Task details
How many lines below hold "icon"? Answer with only the number.

─── Supplied entries

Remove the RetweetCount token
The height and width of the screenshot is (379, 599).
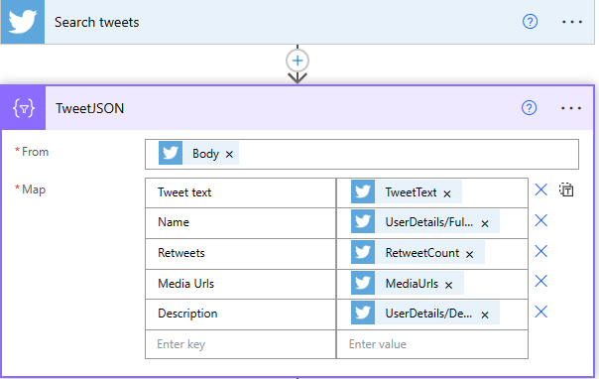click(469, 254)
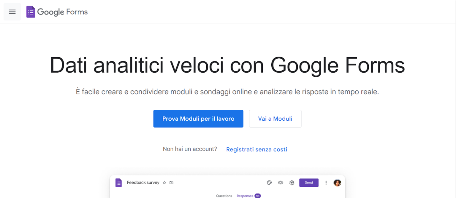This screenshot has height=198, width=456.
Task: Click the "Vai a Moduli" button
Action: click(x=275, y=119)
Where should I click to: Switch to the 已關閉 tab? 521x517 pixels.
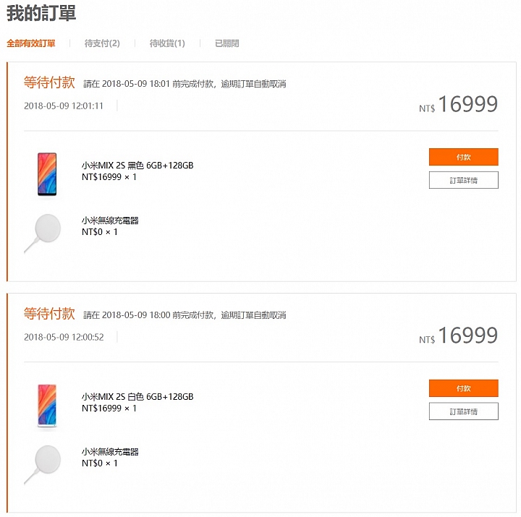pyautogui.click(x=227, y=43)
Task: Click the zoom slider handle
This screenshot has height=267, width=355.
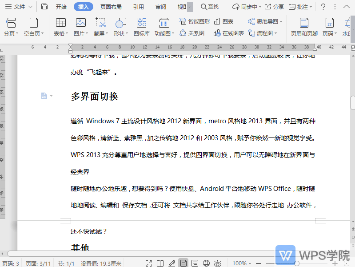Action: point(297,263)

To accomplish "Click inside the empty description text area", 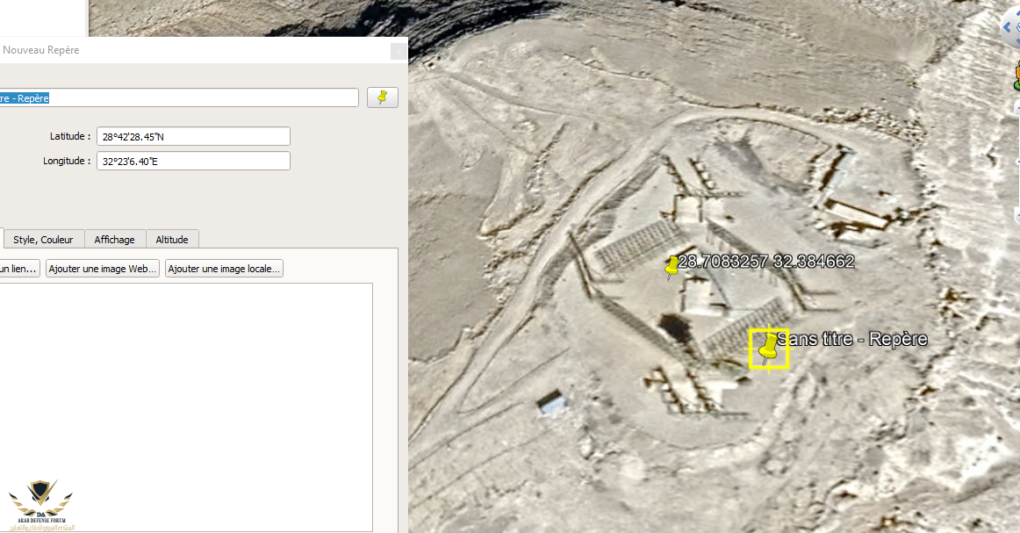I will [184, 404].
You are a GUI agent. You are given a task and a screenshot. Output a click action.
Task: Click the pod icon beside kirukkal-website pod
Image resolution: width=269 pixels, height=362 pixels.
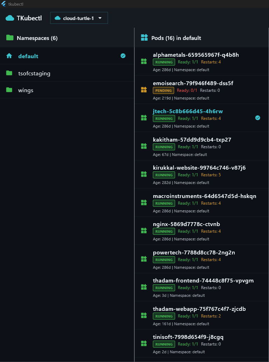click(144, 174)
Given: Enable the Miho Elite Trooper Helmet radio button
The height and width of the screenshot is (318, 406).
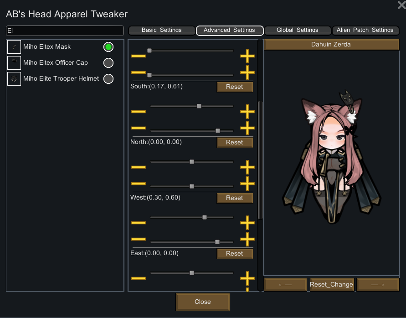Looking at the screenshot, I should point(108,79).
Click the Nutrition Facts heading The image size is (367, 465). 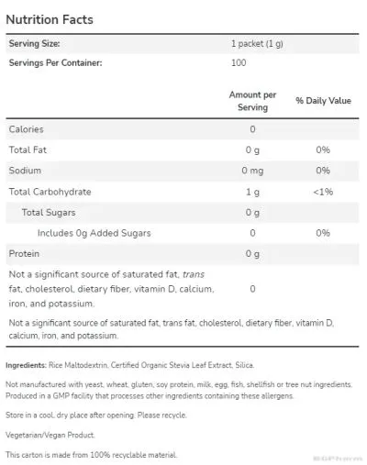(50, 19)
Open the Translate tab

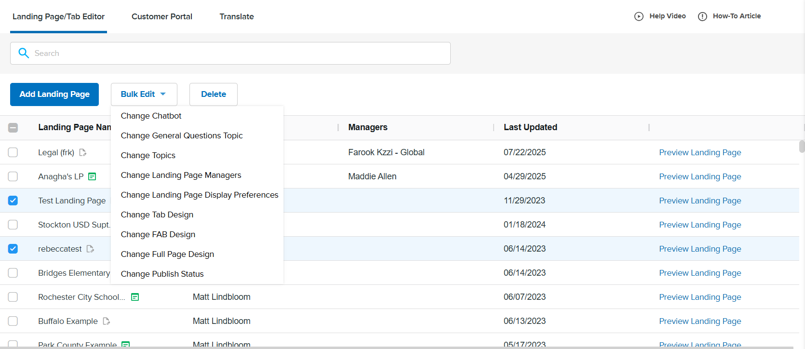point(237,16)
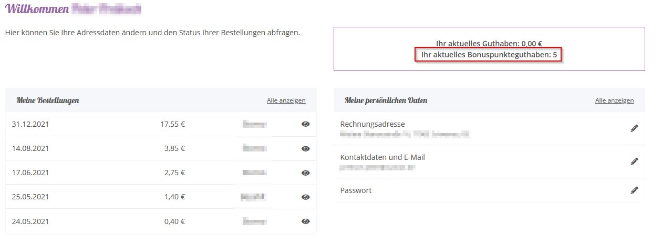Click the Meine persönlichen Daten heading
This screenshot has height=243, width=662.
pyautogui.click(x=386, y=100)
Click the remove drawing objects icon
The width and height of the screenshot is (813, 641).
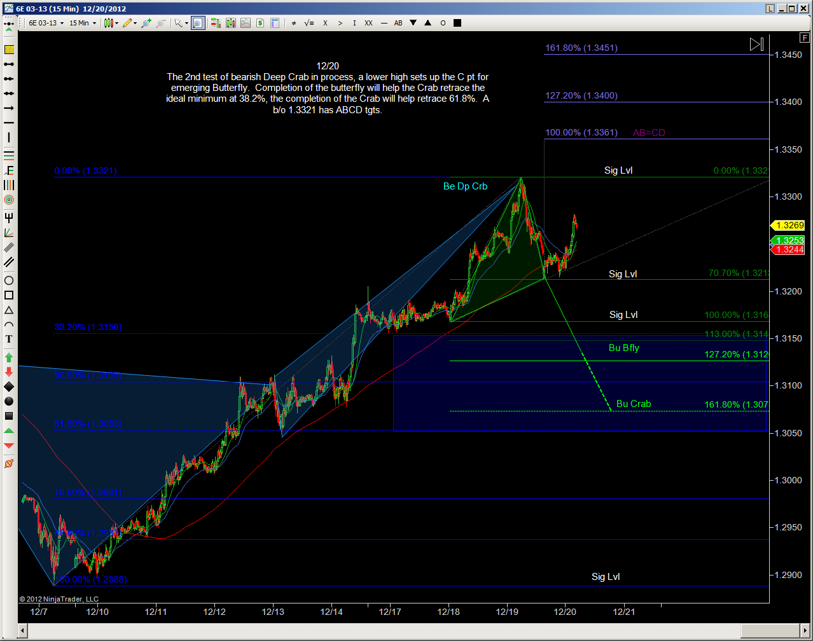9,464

──────
─── Supplied entries

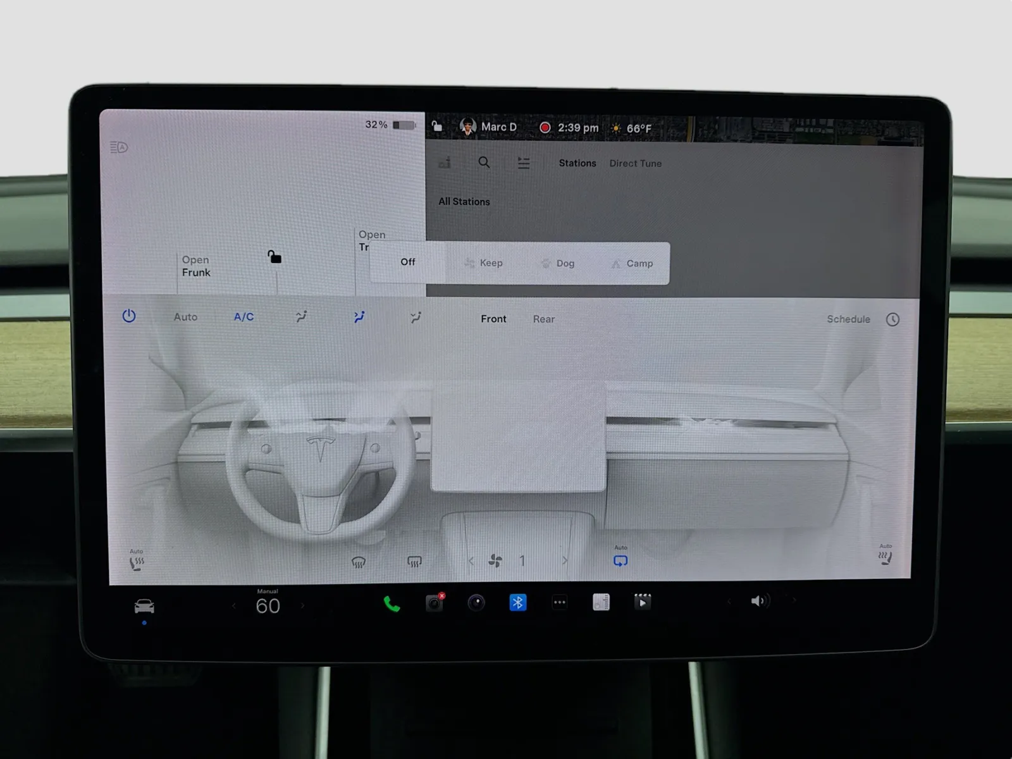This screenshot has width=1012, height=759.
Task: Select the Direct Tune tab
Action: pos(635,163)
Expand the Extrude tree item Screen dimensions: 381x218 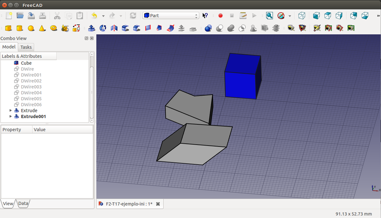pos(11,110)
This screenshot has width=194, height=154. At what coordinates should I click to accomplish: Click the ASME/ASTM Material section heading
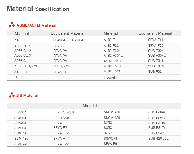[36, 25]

──────

Result of the exercise
2